The facts of the case, including the history of prior litigation between the parties, are as follows.1 On May 18, 1965, the Forest Service issued a 20-year special use permit2 to the Ness Investment Corporation ("Ness”). The [443]*443permit authorized Ness to construct and operate a 46.01-acre resort facility at Canyon Lake in the Tonto National Forest, approximately 46 miles east of Phoenix, Arizona. Under the terms of the permit, Ness was required to build and maintain, inter alia, a marina with launching ramps and docks, a bath house, a swimming beach, a restaurant with a 20-unit motel, roads, parking lots, and water, electrical, and sewage systems for the facilities. Construction was to begin within three months, proceed according to a prescribed schedule, and be completed within three years. Ness started construction but encountered difficulties in meeting the schedule and in April 1967 the Forest Supervisor notified Ness to cease development of the Canyon Lake Resort and called for Ness to show cause why the permit should not be cancelled. On May 9, 1967, the Forest Supervisor purported to execute and proceeded to implement Amendment 4 to the Ness permit which would have reduced the permit area from 46.01 acres to 13.81 acres. This amendment was never legally effective, however, because it was not executed by Ness as required by the permit. An attempted revocation of the Ness permit in May 1968 was held invalid by the Board of Forest Appeals (hereinafter also referred to as the "Board”); but in September 1969 the Regional Forester again requested Ness to show cause why the permit should not be revoked.

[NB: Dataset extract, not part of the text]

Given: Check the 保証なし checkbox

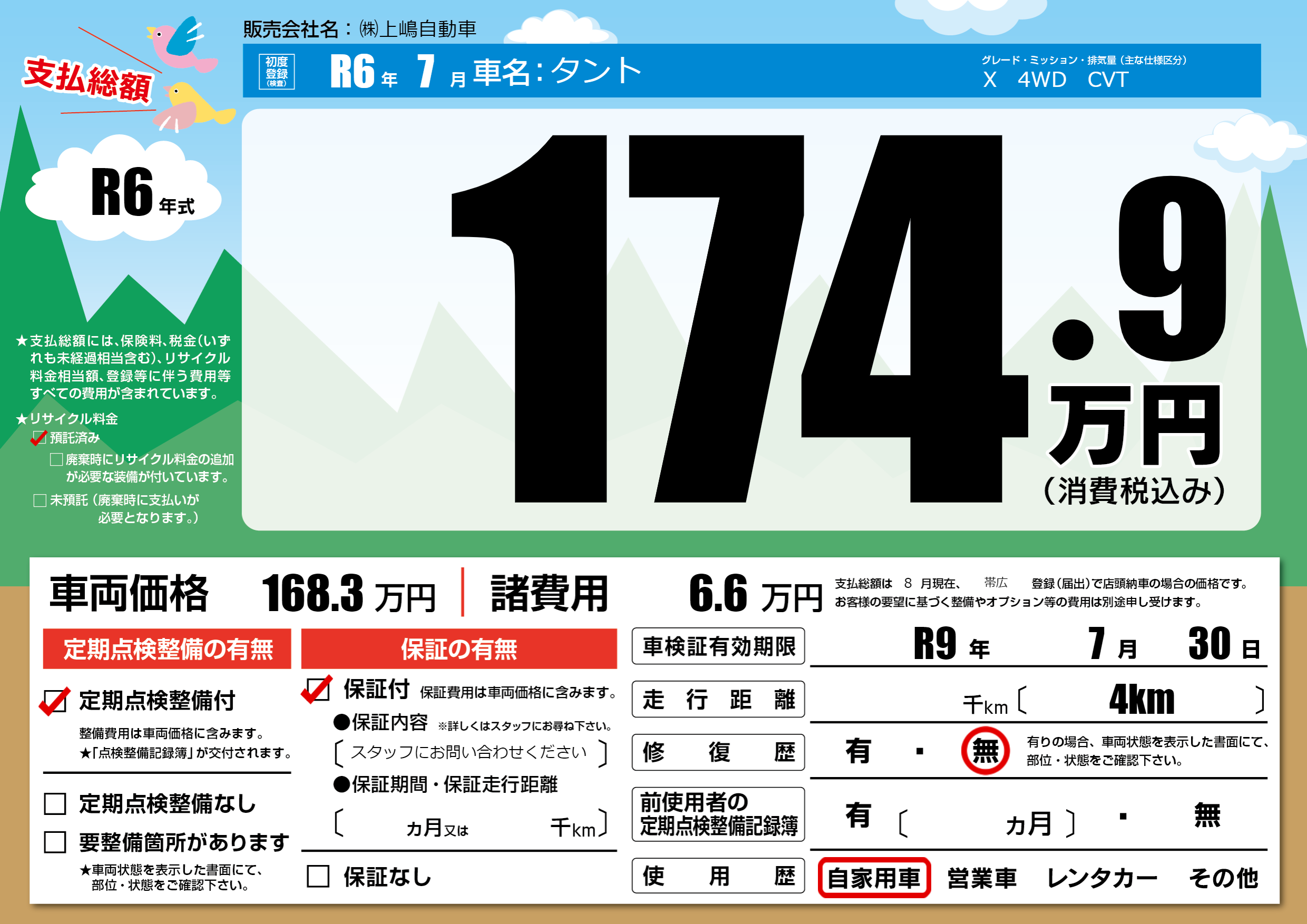Looking at the screenshot, I should point(318,876).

Meanwhile the creditors of Ness, headed by one Mr. O’Brien, formed Canyon Lake Resort, Inc. ("CLR”), endeavoring to step into the place of the faultering Ness effort. Through a series of various legal maneuvers, the assets of Ness were transferred to CLR in November 1969.3 Yet attempts to have the Ness permit transferred to CLR were unsuccessful for on March 16, 1970, the Forest Supervisor denied the application for transfer of the permit. Moreover, on May 4, 1970, the Chief, Forest Service, again revoked the Ness permit for failure to perform according to its terms.

Ness appealed the revocation of its permit to the Board of Forest Appeals and a hearing commenced in January 1971. Though the Board sustained the Ness permit [444]*444revocation, it did instruct the Forest Service to reconsider CLR’s application in place of Ness. No appeal from the decision sustaining the permit revocation was ever taken.

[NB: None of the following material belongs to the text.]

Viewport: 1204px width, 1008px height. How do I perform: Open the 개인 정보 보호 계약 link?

Pursuant to the Board’s decision, CLR applied for the Ness permit on January 3, 1972. Again the Forest Supervisor denied CLR’s application by letter of February 7, 1972, and told CLR it had 60 days within which "to remove any of your improvements from Canyon Lake.”4 On February 23, 1972, the Deputy Chief of the Forest Service notified Ness of the final revocation of the special use permit and by the same letter also gave Ness 60 days to remove any and all of its improvements from the resort area.5 The Forest Service subsequently seized the improvements and awarded the Canyon Lake permit to Newton Investments, Inc., in March 1973.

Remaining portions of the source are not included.